* _What you need to do_:
Quote the full listing word for word.

* _Data_:
------------

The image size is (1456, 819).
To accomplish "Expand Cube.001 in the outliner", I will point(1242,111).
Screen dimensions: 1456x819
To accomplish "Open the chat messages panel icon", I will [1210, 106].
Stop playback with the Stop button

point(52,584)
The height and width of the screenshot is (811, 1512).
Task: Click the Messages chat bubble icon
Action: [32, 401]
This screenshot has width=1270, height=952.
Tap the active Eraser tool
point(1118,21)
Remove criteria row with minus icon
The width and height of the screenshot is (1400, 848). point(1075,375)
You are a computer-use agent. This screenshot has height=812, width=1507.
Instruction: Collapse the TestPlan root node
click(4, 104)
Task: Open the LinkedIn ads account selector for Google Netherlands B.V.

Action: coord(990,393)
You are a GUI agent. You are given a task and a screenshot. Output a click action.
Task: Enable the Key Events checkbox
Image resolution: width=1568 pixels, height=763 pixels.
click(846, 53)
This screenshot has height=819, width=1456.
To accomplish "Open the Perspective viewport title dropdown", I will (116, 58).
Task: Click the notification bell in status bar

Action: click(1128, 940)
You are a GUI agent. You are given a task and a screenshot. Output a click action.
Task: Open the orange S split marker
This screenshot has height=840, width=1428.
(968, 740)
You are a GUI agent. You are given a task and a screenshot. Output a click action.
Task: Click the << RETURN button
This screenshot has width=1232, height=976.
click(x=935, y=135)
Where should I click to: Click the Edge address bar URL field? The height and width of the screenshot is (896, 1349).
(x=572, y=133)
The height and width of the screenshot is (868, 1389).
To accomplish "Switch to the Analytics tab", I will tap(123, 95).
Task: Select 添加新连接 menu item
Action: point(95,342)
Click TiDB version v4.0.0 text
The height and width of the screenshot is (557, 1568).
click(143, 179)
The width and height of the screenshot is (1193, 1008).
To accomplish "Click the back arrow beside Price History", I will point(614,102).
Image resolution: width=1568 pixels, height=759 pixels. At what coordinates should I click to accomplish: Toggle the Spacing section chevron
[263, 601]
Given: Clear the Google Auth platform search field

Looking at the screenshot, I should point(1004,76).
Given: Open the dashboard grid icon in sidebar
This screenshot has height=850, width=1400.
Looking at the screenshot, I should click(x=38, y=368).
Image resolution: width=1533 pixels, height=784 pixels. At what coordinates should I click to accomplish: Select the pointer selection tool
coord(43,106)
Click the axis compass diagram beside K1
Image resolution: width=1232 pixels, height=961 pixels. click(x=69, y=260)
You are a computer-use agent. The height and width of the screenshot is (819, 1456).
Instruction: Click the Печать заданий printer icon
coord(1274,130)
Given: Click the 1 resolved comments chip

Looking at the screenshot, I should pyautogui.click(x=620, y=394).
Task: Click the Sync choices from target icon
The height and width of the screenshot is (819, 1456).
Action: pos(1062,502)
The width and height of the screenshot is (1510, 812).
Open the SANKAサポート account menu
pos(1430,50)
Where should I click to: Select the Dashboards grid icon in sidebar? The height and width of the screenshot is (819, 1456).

------------

* _Exercise response_:
The image size is (1456, 819).
To accomplish "Expand Cube.001 in the outliner", I will point(1242,111).
Screen dimensions: 1456x819
To accomplish "Open the chat messages panel icon", I will [1210, 106].
Stop playback with the Stop button

point(52,584)
The height and width of the screenshot is (811, 1512).
Task: Click the Messages chat bubble icon
Action: [32, 401]
This screenshot has width=1270, height=952.
Tap the active Eraser tool
point(1118,21)
Remove criteria row with minus icon
The width and height of the screenshot is (1400, 848). point(1075,375)
You are a computer-use agent. This screenshot has height=812, width=1507.
Instruction: Collapse the TestPlan root node
click(4, 104)
Task: Open the LinkedIn ads account selector for Google Netherlands B.V.

Action: coord(990,393)
You are a GUI agent. You are given a task and a screenshot. Output a click action.
Task: Enable the Key Events checkbox
Image resolution: width=1568 pixels, height=763 pixels.
click(846, 53)
This screenshot has height=819, width=1456.
To accomplish "Open the Perspective viewport title dropdown", I will (116, 58).
Task: Click the notification bell in status bar

Action: click(1128, 940)
You are a GUI agent. You are given a task and a screenshot. Output a click action.
Task: Open the orange S split marker
This screenshot has height=840, width=1428.
(968, 740)
You are a GUI agent. You are given a task and a screenshot. Output a click action.
Task: Click the << RETURN button
This screenshot has width=1232, height=976.
click(x=935, y=135)
Where should I click to: Click the Edge address bar URL field? The height and width of the screenshot is (896, 1349).
(x=572, y=133)
The height and width of the screenshot is (868, 1389).
To accomplish "Switch to the Analytics tab", I will tap(123, 95).
Task: Select 添加新连接 menu item
Action: point(95,342)
Click TiDB version v4.0.0 text
The height and width of the screenshot is (557, 1568).
click(143, 179)
The width and height of the screenshot is (1193, 1008).
To accomplish "Click the back arrow beside Price History", I will point(614,102).
Image resolution: width=1568 pixels, height=759 pixels. At what coordinates should I click to accomplish: Toggle the Spacing section chevron
[263, 601]
Given: Clear the Google Auth platform search field

Looking at the screenshot, I should point(1004,76).
Given: Open the dashboard grid icon in sidebar
This screenshot has height=850, width=1400.
Looking at the screenshot, I should click(x=38, y=368).
Image resolution: width=1533 pixels, height=784 pixels. At what coordinates should I click to accomplish: Select the pointer selection tool
coord(43,106)
Click the axis compass diagram beside K1
Image resolution: width=1232 pixels, height=961 pixels. click(x=69, y=260)
You are a computer-use agent. The height and width of the screenshot is (819, 1456).
Instruction: Click the Печать заданий printer icon
coord(1274,130)
Given: Click the 1 resolved comments chip

Looking at the screenshot, I should pyautogui.click(x=620, y=394).
Task: Click the Sync choices from target icon
The height and width of the screenshot is (819, 1456).
Action: pos(1062,502)
The width and height of the screenshot is (1510, 812).
Open the SANKAサポート account menu
pos(1430,50)
Where should I click to: Select the Dashboards grid icon in sidebar? The height and width of the screenshot is (819, 1456).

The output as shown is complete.